* _WORK TO BE COMPLETED_:
Without any change, set down every record below.

* _SOURCE DATA_:
-------
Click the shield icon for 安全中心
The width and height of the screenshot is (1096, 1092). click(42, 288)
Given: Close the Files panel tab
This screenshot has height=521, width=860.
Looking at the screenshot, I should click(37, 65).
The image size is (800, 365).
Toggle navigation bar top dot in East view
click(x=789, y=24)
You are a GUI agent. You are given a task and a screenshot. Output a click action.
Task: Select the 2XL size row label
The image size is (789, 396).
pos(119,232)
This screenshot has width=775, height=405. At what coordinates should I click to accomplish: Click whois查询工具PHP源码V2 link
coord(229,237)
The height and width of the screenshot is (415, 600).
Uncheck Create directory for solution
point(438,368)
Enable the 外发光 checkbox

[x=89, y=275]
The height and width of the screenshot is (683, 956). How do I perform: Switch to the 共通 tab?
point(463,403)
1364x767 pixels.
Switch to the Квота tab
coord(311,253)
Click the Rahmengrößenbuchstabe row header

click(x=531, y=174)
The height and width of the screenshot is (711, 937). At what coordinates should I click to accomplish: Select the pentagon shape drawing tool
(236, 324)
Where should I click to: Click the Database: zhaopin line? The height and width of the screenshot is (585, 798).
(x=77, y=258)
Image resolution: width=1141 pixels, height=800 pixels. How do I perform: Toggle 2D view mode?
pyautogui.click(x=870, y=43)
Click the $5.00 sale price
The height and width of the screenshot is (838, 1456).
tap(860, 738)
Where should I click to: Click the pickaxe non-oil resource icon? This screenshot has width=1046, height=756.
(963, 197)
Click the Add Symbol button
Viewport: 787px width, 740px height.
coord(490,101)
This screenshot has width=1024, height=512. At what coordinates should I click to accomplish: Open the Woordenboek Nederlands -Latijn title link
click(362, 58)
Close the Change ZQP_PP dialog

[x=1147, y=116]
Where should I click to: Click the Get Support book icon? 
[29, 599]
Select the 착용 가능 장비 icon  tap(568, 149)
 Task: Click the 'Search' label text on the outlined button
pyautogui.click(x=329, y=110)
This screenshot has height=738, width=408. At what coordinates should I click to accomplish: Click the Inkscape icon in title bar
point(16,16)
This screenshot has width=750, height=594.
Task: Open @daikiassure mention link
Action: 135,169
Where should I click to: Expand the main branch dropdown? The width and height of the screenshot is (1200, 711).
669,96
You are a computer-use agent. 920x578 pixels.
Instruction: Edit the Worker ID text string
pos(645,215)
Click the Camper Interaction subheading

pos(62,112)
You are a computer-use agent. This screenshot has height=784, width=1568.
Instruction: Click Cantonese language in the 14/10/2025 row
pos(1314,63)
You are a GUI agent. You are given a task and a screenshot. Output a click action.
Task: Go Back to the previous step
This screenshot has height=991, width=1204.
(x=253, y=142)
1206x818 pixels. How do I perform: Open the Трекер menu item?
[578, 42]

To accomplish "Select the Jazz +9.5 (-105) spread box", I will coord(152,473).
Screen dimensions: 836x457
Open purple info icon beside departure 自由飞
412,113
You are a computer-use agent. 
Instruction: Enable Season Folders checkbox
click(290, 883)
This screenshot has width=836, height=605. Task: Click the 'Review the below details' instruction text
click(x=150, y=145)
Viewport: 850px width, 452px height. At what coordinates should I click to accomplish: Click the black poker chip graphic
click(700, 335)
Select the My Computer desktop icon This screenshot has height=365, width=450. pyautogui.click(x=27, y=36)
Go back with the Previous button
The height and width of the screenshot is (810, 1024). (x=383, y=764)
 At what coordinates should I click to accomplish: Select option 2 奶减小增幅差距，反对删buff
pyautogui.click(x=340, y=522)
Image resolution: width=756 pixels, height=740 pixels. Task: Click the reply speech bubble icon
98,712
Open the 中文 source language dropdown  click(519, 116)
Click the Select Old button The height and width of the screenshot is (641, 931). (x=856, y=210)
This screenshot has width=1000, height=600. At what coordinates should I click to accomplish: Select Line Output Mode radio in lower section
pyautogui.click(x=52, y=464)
-------
* _ANSWER TO THE PROBLEM_:
Click the shield icon for 安全中心
The width and height of the screenshot is (1096, 1092). click(42, 288)
Given: Close the Files panel tab
This screenshot has height=521, width=860.
Looking at the screenshot, I should click(37, 65).
The image size is (800, 365).
Toggle navigation bar top dot in East view
click(x=789, y=24)
You are a GUI agent. You are given a task and a screenshot. Output a click action.
Task: Select the 2XL size row label
The image size is (789, 396).
pos(119,232)
This screenshot has width=775, height=405. At what coordinates should I click to accomplish: Click whois查询工具PHP源码V2 link
coord(229,237)
The height and width of the screenshot is (415, 600).
Uncheck Create directory for solution
point(438,368)
Enable the 外发光 checkbox

[x=89, y=275]
The height and width of the screenshot is (683, 956). How do I perform: Switch to the 共通 tab?
point(463,403)
1364x767 pixels.
Switch to the Квота tab
coord(311,253)
Click the Rahmengrößenbuchstabe row header

click(x=531, y=174)
The height and width of the screenshot is (711, 937). At what coordinates should I click to accomplish: Select the pentagon shape drawing tool
(236, 324)
Where should I click to: Click the Database: zhaopin line? The height and width of the screenshot is (585, 798).
(x=77, y=258)
Image resolution: width=1141 pixels, height=800 pixels. How do I perform: Toggle 2D view mode?
pyautogui.click(x=870, y=43)
Click the $5.00 sale price
The height and width of the screenshot is (838, 1456).
tap(860, 738)
Where should I click to: Click the pickaxe non-oil resource icon? This screenshot has width=1046, height=756.
(963, 197)
Click the Add Symbol button
Viewport: 787px width, 740px height.
coord(490,101)
This screenshot has width=1024, height=512. At what coordinates should I click to accomplish: Open the Woordenboek Nederlands -Latijn title link
click(362, 58)
Close the Change ZQP_PP dialog

[x=1147, y=116]
Where should I click to: Click the Get Support book icon? 
[29, 599]
Select the 착용 가능 장비 icon  tap(568, 149)
 Task: Click the 'Search' label text on the outlined button
pyautogui.click(x=329, y=110)
This screenshot has height=738, width=408. At what coordinates should I click to accomplish: Click the Inkscape icon in title bar
point(16,16)
This screenshot has width=750, height=594.
Task: Open @daikiassure mention link
Action: 135,169
Where should I click to: Expand the main branch dropdown? The width and height of the screenshot is (1200, 711).
669,96
You are a computer-use agent. 920x578 pixels.
Instruction: Edit the Worker ID text string
pos(645,215)
Click the Camper Interaction subheading

pos(62,112)
You are a computer-use agent. This screenshot has height=784, width=1568.
Instruction: Click Cantonese language in the 14/10/2025 row
pos(1314,63)
You are a GUI agent. You are given a task and a screenshot. Output a click action.
Task: Go Back to the previous step
This screenshot has height=991, width=1204.
(x=253, y=142)
1206x818 pixels. How do I perform: Open the Трекер menu item?
[578, 42]

To accomplish "Select the Jazz +9.5 (-105) spread box", I will coord(152,473).
Screen dimensions: 836x457
Open purple info icon beside departure 自由飞
412,113
You are a computer-use agent. 
Instruction: Enable Season Folders checkbox
click(290, 883)
This screenshot has width=836, height=605. Task: Click the 'Review the below details' instruction text
click(x=150, y=145)
Viewport: 850px width, 452px height. At what coordinates should I click to accomplish: Click the black poker chip graphic
click(700, 335)
Select the My Computer desktop icon This screenshot has height=365, width=450. pyautogui.click(x=27, y=36)
Go back with the Previous button
The height and width of the screenshot is (810, 1024). (x=383, y=764)
 At what coordinates should I click to accomplish: Select option 2 奶减小增幅差距，反对删buff
pyautogui.click(x=340, y=522)
Image resolution: width=756 pixels, height=740 pixels. Task: Click the reply speech bubble icon
98,712
Open the 中文 source language dropdown  click(519, 116)
Click the Select Old button The height and width of the screenshot is (641, 931). (x=856, y=210)
This screenshot has width=1000, height=600. At what coordinates should I click to accomplish: Select Line Output Mode radio in lower section
pyautogui.click(x=52, y=464)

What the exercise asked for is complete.